Entries supplied Start Marker
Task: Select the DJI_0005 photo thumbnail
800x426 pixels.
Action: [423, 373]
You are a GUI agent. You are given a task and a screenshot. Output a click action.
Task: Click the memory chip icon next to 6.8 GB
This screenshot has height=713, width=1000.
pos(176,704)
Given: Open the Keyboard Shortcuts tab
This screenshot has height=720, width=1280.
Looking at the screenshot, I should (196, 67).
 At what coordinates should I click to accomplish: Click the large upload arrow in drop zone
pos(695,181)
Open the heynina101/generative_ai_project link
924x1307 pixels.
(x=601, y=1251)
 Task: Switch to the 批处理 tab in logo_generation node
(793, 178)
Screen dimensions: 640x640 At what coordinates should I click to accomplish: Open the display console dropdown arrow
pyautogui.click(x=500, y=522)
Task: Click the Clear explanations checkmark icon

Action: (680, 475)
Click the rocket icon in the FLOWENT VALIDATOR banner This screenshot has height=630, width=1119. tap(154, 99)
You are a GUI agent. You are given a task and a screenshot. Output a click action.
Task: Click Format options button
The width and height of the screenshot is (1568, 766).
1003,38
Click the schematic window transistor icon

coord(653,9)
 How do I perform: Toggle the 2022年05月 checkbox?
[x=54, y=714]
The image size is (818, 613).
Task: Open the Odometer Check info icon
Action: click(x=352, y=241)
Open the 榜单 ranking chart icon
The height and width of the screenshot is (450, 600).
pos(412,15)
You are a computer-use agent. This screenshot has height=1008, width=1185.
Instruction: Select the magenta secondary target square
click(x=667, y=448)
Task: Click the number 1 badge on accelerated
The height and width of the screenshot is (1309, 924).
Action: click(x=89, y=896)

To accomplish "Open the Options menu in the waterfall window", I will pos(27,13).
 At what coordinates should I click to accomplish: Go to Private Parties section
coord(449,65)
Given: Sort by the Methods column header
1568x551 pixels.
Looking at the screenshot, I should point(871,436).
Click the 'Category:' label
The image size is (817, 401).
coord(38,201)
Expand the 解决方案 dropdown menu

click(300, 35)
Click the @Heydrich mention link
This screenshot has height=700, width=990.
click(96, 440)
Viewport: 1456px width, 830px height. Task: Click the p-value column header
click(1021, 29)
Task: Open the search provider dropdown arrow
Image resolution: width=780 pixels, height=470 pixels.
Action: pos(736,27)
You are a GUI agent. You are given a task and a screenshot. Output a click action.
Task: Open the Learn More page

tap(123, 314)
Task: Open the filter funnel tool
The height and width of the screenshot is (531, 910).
Entries supplied End Marker
▸ **Task directions**
Each line of the listing has to be reproduced exactly.

▸ **Exercise response**
Task: Select the DJI_0005 photo thumbnail
800x426 pixels.
Action: [423, 373]
You are a GUI agent. You are given a task and a screenshot. Output a click action.
Task: Click the memory chip icon next to 6.8 GB
This screenshot has height=713, width=1000.
pos(176,704)
Given: Open the Keyboard Shortcuts tab
This screenshot has height=720, width=1280.
Looking at the screenshot, I should (196, 67).
 At what coordinates should I click to accomplish: Click the large upload arrow in drop zone
pos(695,181)
Open the heynina101/generative_ai_project link
924x1307 pixels.
(x=601, y=1251)
 Task: Switch to the 批处理 tab in logo_generation node
(793, 178)
Screen dimensions: 640x640 At what coordinates should I click to accomplish: Open the display console dropdown arrow
pyautogui.click(x=500, y=522)
Task: Click the Clear explanations checkmark icon

Action: (680, 475)
Click the rocket icon in the FLOWENT VALIDATOR banner This screenshot has height=630, width=1119. tap(154, 99)
You are a GUI agent. You are given a task and a screenshot. Output a click action.
Task: Click Format options button
The width and height of the screenshot is (1568, 766).
1003,38
Click the schematic window transistor icon

coord(653,9)
 How do I perform: Toggle the 2022年05月 checkbox?
[x=54, y=714]
The image size is (818, 613).
Task: Open the Odometer Check info icon
Action: click(x=352, y=241)
Open the 榜单 ranking chart icon
The height and width of the screenshot is (450, 600).
pos(412,15)
You are a computer-use agent. This screenshot has height=1008, width=1185.
Instruction: Select the magenta secondary target square
click(x=667, y=448)
Task: Click the number 1 badge on accelerated
The height and width of the screenshot is (1309, 924).
Action: click(x=89, y=896)

To accomplish "Open the Options menu in the waterfall window", I will pos(27,13).
 At what coordinates should I click to accomplish: Go to Private Parties section
coord(449,65)
Given: Sort by the Methods column header
1568x551 pixels.
Looking at the screenshot, I should point(871,436).
Click the 'Category:' label
The image size is (817, 401).
coord(38,201)
Expand the 解决方案 dropdown menu

click(300, 35)
Click the @Heydrich mention link
This screenshot has height=700, width=990.
click(96, 440)
Viewport: 1456px width, 830px height. Task: Click the p-value column header
click(1021, 29)
Task: Open the search provider dropdown arrow
Image resolution: width=780 pixels, height=470 pixels.
Action: pos(736,27)
You are a GUI agent. You are given a task and a screenshot. Output a click action.
Task: Open the Learn More page

tap(123, 314)
Task: Open the filter funnel tool
The height and width of the screenshot is (531, 910).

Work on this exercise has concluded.